Jack Isidore is a 'crap artist', a collector of crackpot ideas and worthless objects. His beliefs make him a man apparently unsuited for real life and so his sister, an edgy and aggressive woman, and his brother-in-law, a crass and foul-mouthed businessman, feel compelled to rescue him from it.

But, observed through Jack's murderously innocent gaze, Fay and Charley Hume are seen to be just as obsessed as Jack. Their obsessions may be a little more acceptable than Jack's but they are uglier. And, in the end and thanks to Jack's intervention, theirs lead to tragedy ...

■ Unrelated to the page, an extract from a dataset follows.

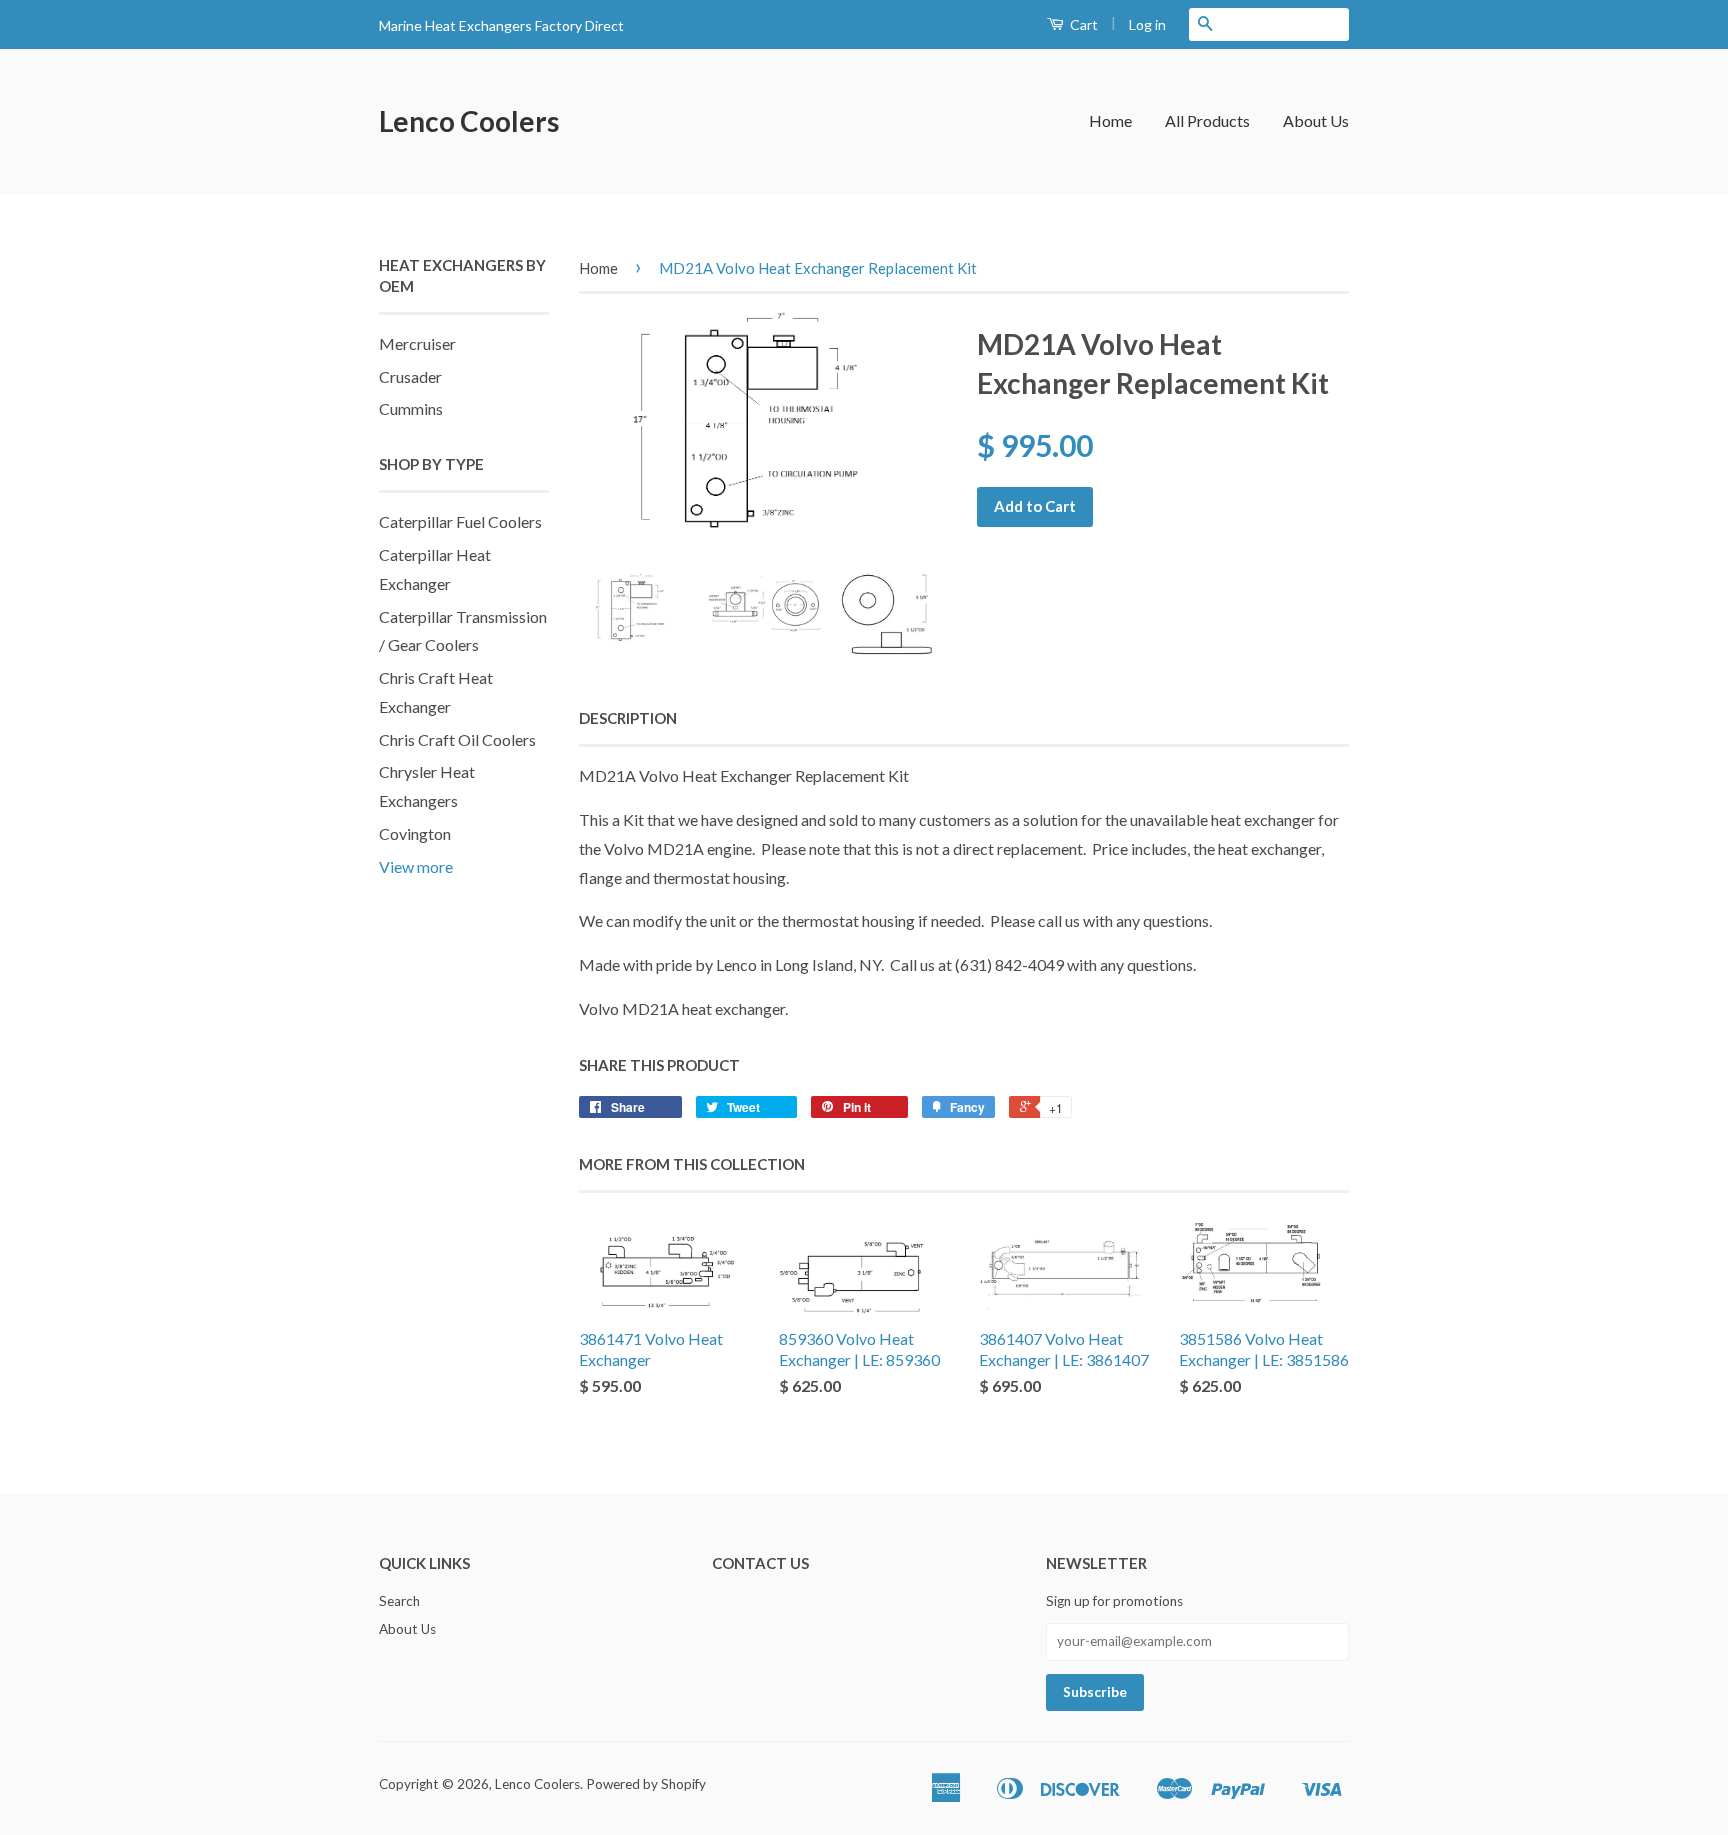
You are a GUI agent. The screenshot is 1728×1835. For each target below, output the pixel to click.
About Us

Over a writing career that spanned three decades, PHILIP K. DICK (1928-1982) published 36 science fiction novels and 121 short stories in which he explored the essence of what makes man human and the dangers of centralized power. Toward the end of his life, his work turned to deeply personal, metaphysical questions concerning the nature of God. Eleven novels and short stories have been adapted to film, notably Blade Runner (based on Do Androids Dream of Electric Sheep?), Total Recall, Minority Report, and A Scanner Darkly, as well as television's The Man in the High Castle. The recipient of critical acclaim and numerous awards throughout his career, including the Hugo and John W. Campbell awards, Dick was inducted into the Science Fiction Hall of Fame in 2005, and between 2007 and 2009, the Library of America published a selection of his novels in three volumes. His work has been translated into more than twenty-five languages.